::: Source passage :::

Yes, it’s a quadruple mission. It’s about community but it’s also about stewardship. I’m a health services researcher, and sure, you can discover the latest and greatest innovations, you can have the best health care in the world, but if it’s not accessible to the people in your catchment area, the region that you serve, you really wonder if you’ve done your best. We have to try to make sure that the quality of health care we can provide in town can be extrapolated to rural areas outside of metro Atlanta and beyond. I’m passionate about ensuring the best delivery of care. We need to get health care to the people.

So many transformations are happening in health care right now, with AI, robotic surgery, technical diagnostics you can do at the bedside. How do you believe that we can effectively apply technology without letting it take over the process?

Globally, there need to be some boundaries around how we apply technology, but we can’t let those boundaries slow us down in terms of discovery. There will be a good balance and everyone collectively will need to figure out what that looks like.

:::

(List of tasks):
(A) According to the interview excerpt on health care, why isn't having the latest innovations and the best care in the world enough? Answer in one to three sentences.
(B) Copy the interview excerpt on health care from "Globally, there need" up to and including "that looks like.".
(C) Summarize the interview excerpt on health care in two sentences.

::: Provided material :::

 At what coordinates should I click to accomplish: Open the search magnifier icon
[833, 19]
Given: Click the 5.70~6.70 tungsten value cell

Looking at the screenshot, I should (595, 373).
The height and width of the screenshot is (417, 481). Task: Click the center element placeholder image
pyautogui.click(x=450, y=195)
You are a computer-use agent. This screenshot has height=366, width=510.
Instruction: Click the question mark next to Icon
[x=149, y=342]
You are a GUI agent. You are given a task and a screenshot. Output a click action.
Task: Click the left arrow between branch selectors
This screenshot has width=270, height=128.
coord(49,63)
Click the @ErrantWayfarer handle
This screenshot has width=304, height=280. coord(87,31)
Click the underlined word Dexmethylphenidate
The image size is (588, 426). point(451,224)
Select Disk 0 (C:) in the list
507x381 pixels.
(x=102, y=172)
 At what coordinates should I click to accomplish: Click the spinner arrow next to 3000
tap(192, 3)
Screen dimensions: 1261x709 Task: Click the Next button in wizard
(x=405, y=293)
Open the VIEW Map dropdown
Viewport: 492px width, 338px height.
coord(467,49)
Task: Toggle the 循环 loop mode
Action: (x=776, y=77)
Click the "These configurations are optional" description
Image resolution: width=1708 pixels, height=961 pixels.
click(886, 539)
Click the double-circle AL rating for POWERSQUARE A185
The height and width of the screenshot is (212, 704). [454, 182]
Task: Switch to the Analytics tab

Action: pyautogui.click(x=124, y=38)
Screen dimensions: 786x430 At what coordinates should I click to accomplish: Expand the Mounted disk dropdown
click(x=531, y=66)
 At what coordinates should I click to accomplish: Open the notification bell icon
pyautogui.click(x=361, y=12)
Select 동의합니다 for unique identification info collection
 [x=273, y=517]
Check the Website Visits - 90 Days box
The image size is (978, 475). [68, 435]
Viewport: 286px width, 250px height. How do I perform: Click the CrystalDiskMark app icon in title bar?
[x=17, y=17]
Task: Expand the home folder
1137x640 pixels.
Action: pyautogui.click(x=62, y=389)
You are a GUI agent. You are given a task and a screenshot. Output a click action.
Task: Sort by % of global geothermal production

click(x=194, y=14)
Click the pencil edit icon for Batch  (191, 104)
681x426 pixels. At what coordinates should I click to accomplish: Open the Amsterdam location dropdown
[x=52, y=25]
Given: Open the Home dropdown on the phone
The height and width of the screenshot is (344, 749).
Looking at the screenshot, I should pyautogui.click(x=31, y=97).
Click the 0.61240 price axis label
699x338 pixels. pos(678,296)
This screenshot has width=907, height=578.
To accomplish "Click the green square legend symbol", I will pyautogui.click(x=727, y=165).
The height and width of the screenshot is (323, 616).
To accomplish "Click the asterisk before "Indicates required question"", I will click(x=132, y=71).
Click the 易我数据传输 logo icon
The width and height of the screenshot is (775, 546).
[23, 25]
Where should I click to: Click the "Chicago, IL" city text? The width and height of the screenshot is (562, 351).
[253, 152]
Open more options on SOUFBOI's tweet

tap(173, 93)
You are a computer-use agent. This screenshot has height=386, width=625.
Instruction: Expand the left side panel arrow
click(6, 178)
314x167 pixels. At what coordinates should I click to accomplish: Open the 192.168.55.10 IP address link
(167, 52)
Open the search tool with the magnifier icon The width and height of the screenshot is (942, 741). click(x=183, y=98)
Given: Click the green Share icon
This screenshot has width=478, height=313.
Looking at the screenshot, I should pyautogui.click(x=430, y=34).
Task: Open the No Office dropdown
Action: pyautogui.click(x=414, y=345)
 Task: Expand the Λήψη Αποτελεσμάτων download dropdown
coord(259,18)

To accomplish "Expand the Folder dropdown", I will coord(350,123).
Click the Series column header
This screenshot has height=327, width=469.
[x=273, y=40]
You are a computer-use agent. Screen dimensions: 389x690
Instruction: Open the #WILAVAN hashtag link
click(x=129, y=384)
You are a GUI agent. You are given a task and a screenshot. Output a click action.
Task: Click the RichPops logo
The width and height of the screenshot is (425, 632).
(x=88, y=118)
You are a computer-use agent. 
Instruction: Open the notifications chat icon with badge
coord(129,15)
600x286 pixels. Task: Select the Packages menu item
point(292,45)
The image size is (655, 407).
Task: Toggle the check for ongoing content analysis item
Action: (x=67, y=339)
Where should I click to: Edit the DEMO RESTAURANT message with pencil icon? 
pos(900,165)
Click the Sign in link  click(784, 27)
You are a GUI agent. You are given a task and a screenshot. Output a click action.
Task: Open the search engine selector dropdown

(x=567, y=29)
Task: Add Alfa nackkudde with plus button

:::

(Answers to the problems):
(A) If that care is not accessible to the people in the catchment area, the region being served, you have to wonder whether you've done your best. So the quality of care provided in town has to be extended to rural areas outside metro Atlanta and beyond.

(B)
Globally, there need to be some boundaries around how we apply technology, but we can’t let those boundaries slow us down in terms of discovery. There will be a good balance and everyone collectively will need to figure out what that looks like.

(C) The speaker describes a quadruple mission that covers both community and stewardship, and stresses that quality health care must reach people in the region served, including rural areas outside metro Atlanta. On technology, the speaker says boundaries are needed globally but must not slow discovery, and everyone will collectively need to work out the right balance.